◆ Task description ◆
From the records, pick out and copy each line containing "This".

++++ Record set ++++

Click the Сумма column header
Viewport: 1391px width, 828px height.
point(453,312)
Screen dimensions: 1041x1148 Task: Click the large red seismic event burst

++++
++++ Record set ++++

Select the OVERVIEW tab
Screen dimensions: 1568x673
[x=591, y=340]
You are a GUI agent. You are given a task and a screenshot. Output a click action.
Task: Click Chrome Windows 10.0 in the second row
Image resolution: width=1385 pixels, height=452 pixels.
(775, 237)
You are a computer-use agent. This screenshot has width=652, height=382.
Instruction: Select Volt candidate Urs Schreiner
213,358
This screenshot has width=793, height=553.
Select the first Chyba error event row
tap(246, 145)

++++

◆ Your response ◆
You are a computer-use agent. This screenshot has width=652, height=382.
This screenshot has width=793, height=553.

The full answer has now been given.